Maria da Conceição, a mulher mais velha do país, faz 113 anos
Casou cedo, mas sempre foi tratada por "menina". Lúcida, ativa e resiliente, Maria da Conceição fez "um pouco de tudo" durante 11 décadas. Celebra 113 anos no lar da vila, onde é tratada por "rainha".
Nascida a 22 de dezembro de 1912, em São Brás de Alportel, no Algarve, dois anos antes da criação do concelho, vai assinalar o aniversário no Lar da Santa Casa da Misericórdia, onde vive e é tratada como “rainha” por funcionários e residentes.
Num vídeo divulgado pela Câmara Municipal, a supercentenária foi desafiada a deixar um conselho às gerações mais novas. A resposta, dada com humor, resume uma vida longa e pragmática: não trabalhar em excesso. “Trabalhar muito dá cabo do corpo”, afirmou, defendendo também que “não desfrutar [da vida] é mau”.

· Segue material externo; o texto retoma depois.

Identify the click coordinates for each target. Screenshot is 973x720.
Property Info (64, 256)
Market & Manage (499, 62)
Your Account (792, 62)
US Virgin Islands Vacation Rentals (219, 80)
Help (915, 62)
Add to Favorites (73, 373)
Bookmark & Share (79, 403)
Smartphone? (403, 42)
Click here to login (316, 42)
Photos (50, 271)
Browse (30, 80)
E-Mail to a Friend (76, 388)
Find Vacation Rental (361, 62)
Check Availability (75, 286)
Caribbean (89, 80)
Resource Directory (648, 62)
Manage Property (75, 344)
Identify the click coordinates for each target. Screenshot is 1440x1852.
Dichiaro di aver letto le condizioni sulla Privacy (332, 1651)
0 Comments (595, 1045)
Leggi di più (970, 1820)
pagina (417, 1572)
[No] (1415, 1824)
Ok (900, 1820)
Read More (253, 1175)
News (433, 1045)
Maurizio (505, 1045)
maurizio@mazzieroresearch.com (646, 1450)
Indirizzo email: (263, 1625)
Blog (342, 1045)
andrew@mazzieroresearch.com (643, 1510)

A autarquia descreve Maria da Conceição como “um testemunho vivo de mais de um século de história”, sublinhando que atravessou profundas transformações sociais, culturais e económicas em Portugal e no mundo. No lar onde reside, destaca-se pela lucidez e pela memória de um país que mudou radicalmente ao longo de mais de 11 décadas.
A infância, como conta a própria, foi marcada pelas brincadeiras ao redor da igreja e pela convivência com as amigas, num tempo em que “toda a gente brincava” e os recreios eram passados em grupo. Depois da escola, começou a trabalhar em casa, entre tarefas domésticas, “rendas e bordados”.
Conhecida desde jovem como “a menina” — uma designação que manteve ao longo da vida, incluindo no casamento —, Maria da Conceição casou apenas uma vez, ainda na década de 1920, num enlace que descreve como “amor à primeira vista”. As celebrações foram feitas em casas separadas, segundo os costumes da época, e do casamento nasceu um filho, de quem fala com orgulho: “Era um mocinho todo bonito”.
Para a família e para quem com ela conviveu, fica a imagem de uma mulher ativa e resiliente. A sobrinha, Maria de Fátima, sublinhou uma tia capaz de fazer “um pouco de tudo”, da cozedura do pão aos trabalhos no campo, enquanto uma vizinha, que a conhece há mais de 50 anos, relatou a proximidade e a amizade que mantinha com todos.
No lar, essas características mantêm-se intactas. O Provedor da Santa Casa da Misericórdia, Júlio Pereira, descreve-a como “muito bem disposta e muito afável“. Maria da Conceição é alguém que encara os contratempos de forma positiva e sem dramatismos.
“Não é daquelas pessoas que é exigente e que muitas vezes entra exigente, com algumas vontades. Não, é sempre muito afável, muito querida connosco. Tem um espírito muito positivo. Qualquer coisa que lhe acontece, ela não vê como negativo. É ultrapassável. Vamos para a frente”, contou, acrescentando que “as pessoas que convivem com ela diariamente também têm essa opinião. É uma pessoa que sempre tem um bom ambiente no lar. Deu-se sempre bem com todas. Toda a gente simpatizou com ela”.
Já a diretora do lar, Anabela Conceição, destacou o cuidado com a autonomia e com a rotina diária. “Eu penso que ela gosta de fazer tudo, principalmente arrumar a roupa dela. Gosta de mexer, gosta de ver o que é que tem, o que é que não tem. Passa muito tempo a fazer a higiene, a pentear-se, a lavar as mãos, a lavar a cara, a lavar os dentes. É muito cuidadosa”.